> GOAL OF THE EXERCISE
Can you rewrite all of the rows below, swapping "GUI agent" for "UI agent" wherever it appears and leaving everything else unchanged?

> DATA LISTING
====
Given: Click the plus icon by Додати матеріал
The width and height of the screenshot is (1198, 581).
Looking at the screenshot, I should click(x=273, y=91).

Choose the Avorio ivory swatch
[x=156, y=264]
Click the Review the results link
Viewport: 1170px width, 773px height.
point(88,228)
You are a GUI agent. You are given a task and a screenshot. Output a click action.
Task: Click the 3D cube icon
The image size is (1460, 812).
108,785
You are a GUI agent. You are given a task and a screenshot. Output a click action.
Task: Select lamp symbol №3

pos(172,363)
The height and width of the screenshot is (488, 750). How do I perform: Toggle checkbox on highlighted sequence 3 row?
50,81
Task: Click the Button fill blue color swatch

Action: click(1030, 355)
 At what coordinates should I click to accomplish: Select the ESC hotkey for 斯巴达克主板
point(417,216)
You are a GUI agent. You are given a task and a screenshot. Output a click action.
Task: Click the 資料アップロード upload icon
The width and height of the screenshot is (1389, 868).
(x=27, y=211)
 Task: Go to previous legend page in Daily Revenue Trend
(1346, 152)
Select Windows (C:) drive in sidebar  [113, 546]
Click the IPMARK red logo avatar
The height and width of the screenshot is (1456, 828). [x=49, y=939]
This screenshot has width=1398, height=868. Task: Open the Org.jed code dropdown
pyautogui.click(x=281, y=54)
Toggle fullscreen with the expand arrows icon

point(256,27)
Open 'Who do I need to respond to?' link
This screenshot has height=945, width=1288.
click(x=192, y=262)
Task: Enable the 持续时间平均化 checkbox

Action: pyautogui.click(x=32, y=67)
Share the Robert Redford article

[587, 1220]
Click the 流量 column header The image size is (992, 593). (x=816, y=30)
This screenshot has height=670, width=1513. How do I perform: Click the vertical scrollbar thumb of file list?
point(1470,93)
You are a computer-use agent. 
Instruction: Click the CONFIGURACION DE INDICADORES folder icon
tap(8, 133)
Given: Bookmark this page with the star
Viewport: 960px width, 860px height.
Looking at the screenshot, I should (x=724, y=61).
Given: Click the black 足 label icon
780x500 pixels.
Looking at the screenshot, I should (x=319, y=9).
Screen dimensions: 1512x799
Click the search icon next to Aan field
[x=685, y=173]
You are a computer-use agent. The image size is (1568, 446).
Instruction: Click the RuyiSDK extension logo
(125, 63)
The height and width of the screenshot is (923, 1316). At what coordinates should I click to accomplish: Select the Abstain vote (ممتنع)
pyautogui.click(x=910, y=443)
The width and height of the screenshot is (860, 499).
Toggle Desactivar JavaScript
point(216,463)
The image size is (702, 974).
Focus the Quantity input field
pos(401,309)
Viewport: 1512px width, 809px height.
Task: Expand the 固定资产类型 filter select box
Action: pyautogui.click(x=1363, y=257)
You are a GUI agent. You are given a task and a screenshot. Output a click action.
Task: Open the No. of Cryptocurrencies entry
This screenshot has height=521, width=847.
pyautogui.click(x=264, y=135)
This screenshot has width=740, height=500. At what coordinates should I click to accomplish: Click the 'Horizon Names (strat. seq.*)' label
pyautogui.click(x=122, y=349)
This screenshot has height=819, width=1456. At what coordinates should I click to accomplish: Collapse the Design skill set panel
====
> SOLUTION FOR THIS TASK
Given: Click the plus icon by Додати матеріал
The width and height of the screenshot is (1198, 581).
Looking at the screenshot, I should click(x=273, y=91).

Choose the Avorio ivory swatch
[x=156, y=264]
Click the Review the results link
Viewport: 1170px width, 773px height.
point(88,228)
You are a UI agent. You are given a task and a screenshot. Output a click action.
Task: Click the 3D cube icon
The image size is (1460, 812).
108,785
You are a UI agent. You are given a task and a screenshot. Output a click action.
Task: Select lamp symbol №3

pos(172,363)
The height and width of the screenshot is (488, 750). How do I perform: Toggle checkbox on highlighted sequence 3 row?
50,81
Task: Click the Button fill blue color swatch

Action: click(1030, 355)
 At what coordinates should I click to accomplish: Select the ESC hotkey for 斯巴达克主板
point(417,216)
You are a UI agent. You are given a task and a screenshot. Output a click action.
Task: Click the 資料アップロード upload icon
The width and height of the screenshot is (1389, 868).
(x=27, y=211)
 Task: Go to previous legend page in Daily Revenue Trend
(1346, 152)
Select Windows (C:) drive in sidebar  [113, 546]
Click the IPMARK red logo avatar
The height and width of the screenshot is (1456, 828). [x=49, y=939]
This screenshot has width=1398, height=868. Task: Open the Org.jed code dropdown
pyautogui.click(x=281, y=54)
Toggle fullscreen with the expand arrows icon

point(256,27)
Open 'Who do I need to respond to?' link
This screenshot has height=945, width=1288.
click(x=192, y=262)
Task: Enable the 持续时间平均化 checkbox

Action: pyautogui.click(x=32, y=67)
Share the Robert Redford article

[587, 1220]
Click the 流量 column header The image size is (992, 593). (x=816, y=30)
This screenshot has height=670, width=1513. How do I perform: Click the vertical scrollbar thumb of file list?
point(1470,93)
You are a computer-use agent. 
Instruction: Click the CONFIGURACION DE INDICADORES folder icon
tap(8, 133)
Given: Bookmark this page with the star
Viewport: 960px width, 860px height.
Looking at the screenshot, I should (x=724, y=61).
Given: Click the black 足 label icon
780x500 pixels.
Looking at the screenshot, I should (x=319, y=9).
Screen dimensions: 1512x799
Click the search icon next to Aan field
[x=685, y=173]
You are a computer-use agent. The image size is (1568, 446).
Instruction: Click the RuyiSDK extension logo
(125, 63)
The height and width of the screenshot is (923, 1316). At what coordinates should I click to accomplish: Select the Abstain vote (ممتنع)
pyautogui.click(x=910, y=443)
The width and height of the screenshot is (860, 499).
Toggle Desactivar JavaScript
point(216,463)
The image size is (702, 974).
Focus the Quantity input field
pos(401,309)
Viewport: 1512px width, 809px height.
Task: Expand the 固定资产类型 filter select box
Action: pyautogui.click(x=1363, y=257)
You are a UI agent. You are given a task and a screenshot. Output a click action.
Task: Open the No. of Cryptocurrencies entry
This screenshot has height=521, width=847.
pyautogui.click(x=264, y=135)
This screenshot has width=740, height=500. At what coordinates should I click to accomplish: Click the 'Horizon Names (strat. seq.*)' label
pyautogui.click(x=122, y=349)
This screenshot has height=819, width=1456. At what coordinates should I click to accomplish: Collapse the Design skill set panel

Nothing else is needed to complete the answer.